@NickolaosPappas, your question about whether prayer “works” or not is a great question. As a Pastor I am confronted with this question in various forms many times. As a Christ-follower myself, I also have to wrestle with this question in my own life. Additionally, seeing the brokenness in the world, I have to ask myself this question with regard to the what the rest of the world experiences too.
One of the very tough things about answering your question is that it is very difficult to sometimes to define what “works” means. Using the example of the Lord’s Prayer that has been cited several times in this thread already we can note several things:
- Jesus encourages prayer to be personal and simple. Many English translations have Jesus’ prayer starting with something like “Our Father, who art in heaven.” This is not a very good translation for modern readers because it is far too formal for what Jesus originally taught his disciples. A translation that gets at the sense of what Jesus teaches here would be something like “Dear Dad in Heaven”. Jesus then goes on to say that we should pray that all people would praise God’s name and worship God appropriately on Earth as it is already done in heaven. You could say, “Dear Dad in Heaven, please help all the people on Earth to come to know who you really are and help them to praise you because of that.”
- Jesus then teaches us to pray that all the wrongs of this world would be made right. That is what he means when he tells the disciples to pray that God’s Kingdom would come, and God’s will would be done on Earth as it is in Heaven. Jesus is telling his disciples to pray in a very big way here. In theological terms we call this “eschatological”—we are praying for the coming of the divine future.

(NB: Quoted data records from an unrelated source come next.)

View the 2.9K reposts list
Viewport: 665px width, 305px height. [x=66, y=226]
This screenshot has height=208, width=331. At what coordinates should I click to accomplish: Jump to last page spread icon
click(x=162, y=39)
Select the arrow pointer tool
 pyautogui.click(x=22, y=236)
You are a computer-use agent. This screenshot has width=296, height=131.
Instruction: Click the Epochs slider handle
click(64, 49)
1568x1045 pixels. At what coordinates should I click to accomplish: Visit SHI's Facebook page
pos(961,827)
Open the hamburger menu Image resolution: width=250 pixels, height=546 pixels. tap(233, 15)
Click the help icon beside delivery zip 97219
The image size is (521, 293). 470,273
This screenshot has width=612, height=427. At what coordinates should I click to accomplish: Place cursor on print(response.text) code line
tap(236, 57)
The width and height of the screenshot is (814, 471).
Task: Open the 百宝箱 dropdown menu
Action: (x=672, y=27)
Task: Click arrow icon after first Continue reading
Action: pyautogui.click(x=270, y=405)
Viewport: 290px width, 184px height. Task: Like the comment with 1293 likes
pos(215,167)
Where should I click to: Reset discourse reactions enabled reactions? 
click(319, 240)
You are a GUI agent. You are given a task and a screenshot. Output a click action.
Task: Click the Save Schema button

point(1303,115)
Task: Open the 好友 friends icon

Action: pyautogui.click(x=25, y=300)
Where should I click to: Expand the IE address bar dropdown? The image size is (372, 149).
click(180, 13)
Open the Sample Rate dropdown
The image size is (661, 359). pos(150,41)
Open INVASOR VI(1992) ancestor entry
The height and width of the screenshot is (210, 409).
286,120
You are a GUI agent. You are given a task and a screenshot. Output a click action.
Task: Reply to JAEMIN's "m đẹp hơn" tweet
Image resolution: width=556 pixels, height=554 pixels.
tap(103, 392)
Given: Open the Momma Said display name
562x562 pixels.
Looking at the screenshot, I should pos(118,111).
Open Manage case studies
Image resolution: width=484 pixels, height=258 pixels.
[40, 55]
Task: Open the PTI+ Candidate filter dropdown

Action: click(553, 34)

- Jesus also then teaches us that our prayers should not only touch on “spiritual things” like asking that people would worship God, or future things (like the Kingdom coming) but that our prayers ought to also be practical—pray for our daily bread…you could say “Dear Dad in heaven,…please provide our food today.”
- Jesus reminds us to then pray for God to forgive our sins—but he also reminds us that we should pray that it would be disingenuous to pray for forgiveness for our own sins if we’re not forgiving others. (“Forgive us our sins, as we forgive others”)
- Others have mentioned this too…the translation “Lead us not into temptation” is a bad translation…Jesus is teaching us to ask God to protect us from temptation and from the spiritual forces of evil…Satan and the like.
- And the last part, “For thine is the Kingdom…” is not really a part of what Jesus taught…it was a later addition by someone else.
So, Jesus teaches us to:
- Relate to God personally: He is our “Dad in heaven”
- Pray for the “big stuff”: “Please make the whole world right, God”
- Pray for the everyday stuff: “Please give us food”
- Pray for our personal spiritual needs: “Please forgive me, but please also help me to forgive others”, and “Please protect me from evil”
Now, this is what Jesus teaches us to pray. However, we need to note a few more things:
- Jesus is reluctant to teach his disciples “how to pray”. He only does so because they ask him to teach them how to pray like John the Baptist teaches his disciples how to pray. What Jesus really seems to want is for his disciples to figure out what to pray on their own. Jesus condemns the idea of praying with lots of fancy words, and Jesus condemns the idea of praying arrogantly. He affirms the idea of quiet, humble personal, relational prayer with God.
- Just because Jesus teaches us that this is how to pray, it doesn’t mean that praying in this way will get us what we want. As was noted elsewhere we are to pray for “God’s will to be done”—and not necessarily our own. Even Jesus himself prayed that the “cup of suffering” (on the cross) would be taken from him—but God effectively said, “No.”
So, for me, prayer “works” in the sense that it helps build my relationship with God. This is true, for me, in the same way that talking with my wife “works” in helping us build a relationship. When I talk with my lovely wife I don’t always end up “getting what I want”—but I do end up in a closer relationship with her. This is the primary way in which prayer “works”—in building relationship with God.
Secondarily, and somewhat incidentally, sometimes prayer “works” in the sense that God and I come to agreement about something in such a way that I get what I asked for…God gives me daily bread, God helps me forgive someone, etc., But that isn’t the point. God always “answers” my prayers…“Yes”, “No”, “Later”, “You decide”, etc., but the key isn’t God’s answer, the key is the relationship.
Do I like the fact that there are many in this world who genuinely ask God for daily bread and do not get it? Am I okay with the fact that many in the world ask God to protect them from evil, and instead they suffer abuse, or worse? No. I’m not okay with that. I’m not even okay with the fact that God doesn’t just “fix” me and make me “perfect” so that I don’t hurt people or do wrong anymore. These are some of the biggest things I talk about with God.
The key is, though, that we talk with God. That is what prayer is for, and that is how it “works”, IMHO.